Rust & Python—A Gentle Comparison using Simple Neural Networks

Disclaimer

I am by no means proficient in Rust as you very well will see. As a result, these results should be taken with a pinch of salt. Any improvements are most welcome!

Note--there are some great discussions over at the /r/rust subreddit for more information about code optimisation that I highly recommend reading.

The implementation laid out in this post assumes the following:

  • Lists are never empty
  • There is no NaN behavior

Introduction

I recently had a task to implement a very simple Kohonen-Grossberg Neural Network which was particularly fun due to being relatively simple to implement.

My initial implementation was in Python with less than 60 lines of code. I wrapped a CLI around it and sat at around 90 lines of code.

After some thought, I figured that this would be a great learning experience for Rust (and it was) and would give me the opportunity to compare the two languages from multiple perspectives.

Implementation

Note—I wrote this in Python first then ported it to Rust in a very symmetrical fashion. This could have heavily influenced the results.

  • You can find the Python implementation here
__author__ = 'Juxhin Dyrmishi Brigjaj'

import sys
import math
import random
import argparse


def parse_args():
    parser = argparse.ArgumentParser(description='A naive Kohonen-Grossberg Counterpropogation Network in Python')
    parser.add_argument('-l', '--learning-rate', metavar='R', type=float, required=True,
                        help='Float indicating the learning rate (step) the network should use')
    parser.add_argument('-f', '--csv-file', type=str, required=True,
                        help='Path to CSV file containing dataset')
    parser.add_argument('-e', '--epoch', type=int, help="Number of epochs to complete", required=True, default=1000)
    parser.add_argument('-n', '--neurons', type=int, help="Number of neurons (units) to generate", required=True, default=3)
    return parser.parse_args()


def normalise(rows: list=()) -> list:
    _result = []

    for row in rows:
        _vector_length = math.sqrt(sum([x**2 for x in row]))
        _result.append([round(x / _vector_length, 4) for x in row])

    return _result


def generate_random_units(col_len: int, row_len: int) -> list:
    _result = []
    for _ in range(0, row_len):
        _result.append([round(random.uniform(0.0, 1.0), 4) for _ in range(0, col_len)])
    return _result


def calculate_nets(row, units):
    _nets = []
    for unit in units:
        _net = 0.0
        for i, _ in enumerate(unit):
            _net += round(row[i] * unit[i], 4)
        _nets.append(round(_net, 4))
    return _nets


def update_units(learning_rate: float, nets: list, row: list, units: list) -> bool:
    _i = nets.index(max(nets))

    for _j, column in enumerate(row):
        units[_i][_j] = round(units[_i][_j] + learning_rate * (column - units[_i][_j]), 4)


def main():
    args = parse_args()

    learning_rate = args.learning_rate
    unnormalised_dataset = []

    try:
        with open(args.csv_file, 'r') as csv_file:
            for line in csv_file:
                unnormalised_dataset.append([float(x) for x in line.split(',')])
    except TypeError as e:
        print("[!] FATAL: Dataset is malformed. Unable to parse values as floats.\n{}".format(str(e)))

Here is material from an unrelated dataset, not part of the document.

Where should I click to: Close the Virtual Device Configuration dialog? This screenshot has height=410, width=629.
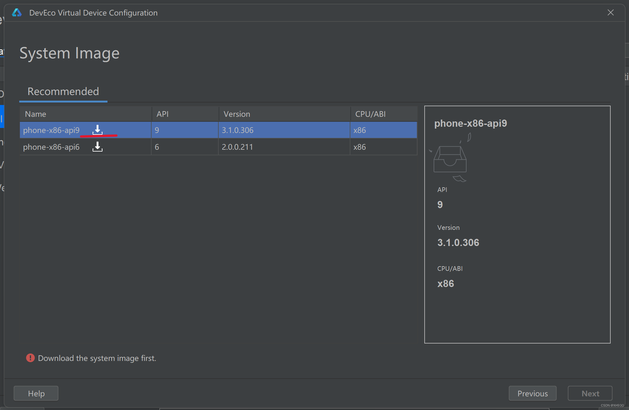click(610, 13)
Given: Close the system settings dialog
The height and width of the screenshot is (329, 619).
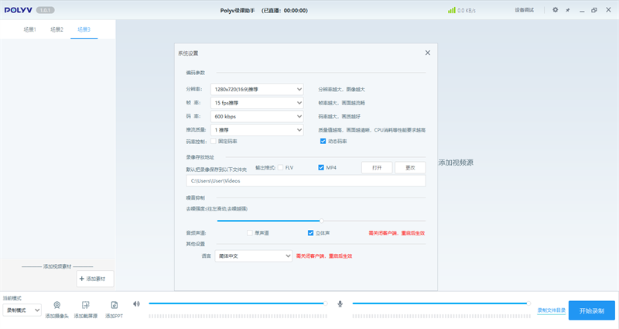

    print("[+] Normalising dataset")
    rows = normalise(unnormalised_dataset)

    for row in rows:
        print('\t'.join([str(x) for x in row]))

    # Used to determine the number of columns in generate_random_units call
    # assuming that the dataset is consistent in width
    __unit_length = len(unnormalised_dataset[0])
    random_units = generate_random_units(__unit_length, args.neurons)

    print("\n[+] Starting Weights:")
    for unit in random_units:
        print(','.join([str(x) for x in unit]))
    print()


    for i in range(1, args.epoch + 1):
        if i % 100 == 0:
            print("[+] Running Epoch #{}".format(str(i)))
        for row in rows:
            nets = calculate_nets(row, random_units)
            update_units(learning_rate, nets, row, random_units)

    print("\n[+] Final Weights:")
    for unit in random_units:
        print(','.join([str(x) for x in unit]))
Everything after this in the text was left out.